[DIE AUFGABE]: Setze den Text über die Arbeitsbedingungen in der Krankenhauspflege nach seinem letzten Satz fort.

[TEXTABSCHNITT]:
======

Krankenhaus Personalmangel, Überlastung, Bezahlung: Kann es sein, dass sich an den Arbeitsbedingungen im Gesundheitswesen durch Corona nichts ändert? Wie Beschäftigte die aktuelle Situation erleben

Führt die Mitte März in Kraft tretende einrichtungsbezogene Impfpflicht zu Personalausfällen an den Kliniken? Wer soll eine Corona-Prämie erhalten? Waren die Krankenhäuser in der Pandemie überlastet oder vielleicht doch nicht? Der öffentlichen Debatte, dem Großteil der Medien und der Politik zufolge sind dies die derzeit besonders relevanten Fragen.

„Verlogene Scheindebatten“, sagt Silvia Habekost dazu. Sie arbeitet seit mehr als 30 Jahren als Pflegekraft, heute in der Anästhesie bei Vivantes, einem der großen Klinikbetreiber in Berlin. Auf ihrer Station seien alle Kolleg*innen immunisiert, das Thema Impfpflicht spiele keine Rolle. Tatsächlich schwankt die Impfquote unter den Pflegekräften enorm: zwischen 92 Prozent in Rheinland-Pfalz und 66 Prozent in Sachsen. Habekost glaubt, eine allgemeine Impfpflicht, schon 2021 eingeführt, hätte helfen können. Die jetzige Diskussion aber empfindet sie als ärgerliche Ablenkung von den wesentlichen Themen. Die da wären, vor allem anderen: Entlastung. Es gebe zu wenig Personal, schon viel zu lange und schon lange vor der Pandemie. Trotz Corona, „Systemrelevanz“ und des Balkonapplauses im Frühjahr 2020 aber veränderte sich seitdem: nichts.

======

[EINGABEDATEN]:

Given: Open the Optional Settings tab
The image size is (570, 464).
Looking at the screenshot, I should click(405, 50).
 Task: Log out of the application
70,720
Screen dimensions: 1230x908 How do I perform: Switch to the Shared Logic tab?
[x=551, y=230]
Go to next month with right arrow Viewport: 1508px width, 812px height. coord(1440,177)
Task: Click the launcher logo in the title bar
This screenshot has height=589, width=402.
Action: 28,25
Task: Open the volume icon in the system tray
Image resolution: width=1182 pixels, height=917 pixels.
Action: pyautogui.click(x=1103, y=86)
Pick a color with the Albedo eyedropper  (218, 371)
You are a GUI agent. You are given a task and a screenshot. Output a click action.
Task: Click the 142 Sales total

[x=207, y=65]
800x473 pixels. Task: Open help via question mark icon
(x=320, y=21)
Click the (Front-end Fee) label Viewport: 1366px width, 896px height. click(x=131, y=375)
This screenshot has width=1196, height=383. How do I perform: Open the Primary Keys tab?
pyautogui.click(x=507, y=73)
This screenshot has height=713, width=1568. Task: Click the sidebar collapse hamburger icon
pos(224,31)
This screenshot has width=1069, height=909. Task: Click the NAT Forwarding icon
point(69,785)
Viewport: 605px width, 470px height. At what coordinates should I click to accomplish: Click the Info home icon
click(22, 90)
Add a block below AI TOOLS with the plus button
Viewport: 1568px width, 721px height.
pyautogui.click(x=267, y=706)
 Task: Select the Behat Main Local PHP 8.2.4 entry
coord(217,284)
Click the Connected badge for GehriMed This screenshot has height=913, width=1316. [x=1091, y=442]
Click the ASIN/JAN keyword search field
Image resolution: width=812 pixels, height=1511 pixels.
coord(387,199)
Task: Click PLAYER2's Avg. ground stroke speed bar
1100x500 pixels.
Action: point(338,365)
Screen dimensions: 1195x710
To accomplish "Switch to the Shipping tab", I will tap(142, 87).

======

[AUSGABE ZUR AUFGABE]:
Die Politik habe nicht auf die Beschäftigten gehört, sagt Habekost. Und ärgert sich, zum Beispiel, über die Debatte um Corona-Prämien. „Wir wollen nicht nur Prämien, wir wollen grundsätzliche Aufwertung. Doch stattdessen gibt es dann auch noch Diskussionen darüber, wer die Prämien überhaupt kriegen soll.“ Vergangenes Jahr habe es die Möglichkeit für echte finanzielle Anerkennung gegeben – während der Tarifrunde der Länder. Aber da hieß es, es sei kein Geld für höhere Löhne da. Entsprechend ernüchtert ist die Stimmung unter den Kolleg*innen, wenn es um die Politik geht: „Das ist alles so verlogen und genau so kommt es bei uns auch an.“

Youtube und Sammlermünze

„Der Vertrauensverlust“ sei riesig: So beschreibt auch David Wetzel die Stimmung an seinem Arbeitsplatz. Er ist Pfleger auf einer Krebsstation in der anderen großen Hauptstadt-Klinik, der Charité. „In den letzten zwei Jahren gab es seitens der Bundesregierungen keine einzige Initiative, um das Krankenhauspersonal zu entlasten“, sagt er. Stattdessen die Youtube-Serie „Ehrenpflegas“ oder die Ankündigung einer Sammlermünze „Pflege“ als „Ausdruck des Respekts“. Solcher „Zynismus“ verstärke den Vertrauensverlust, so Wetzel. Er sieht es wie Habekost: Entscheidend sei Entlastung und bessere Bezahlung aller im Krankenhaus, nicht nur der Pflegenden. Hoffnung darauf, dass die Regierung reagiert, hat er aber nicht, auch nichtnach der Übernahme des Gesundheitsministeriums durch die SPD in der Ampel-Regierung. „Wir haben in der Pandemie gelernt: Wenn wir’s nicht selber machen, macht’s niemand“, sagt Wetzel.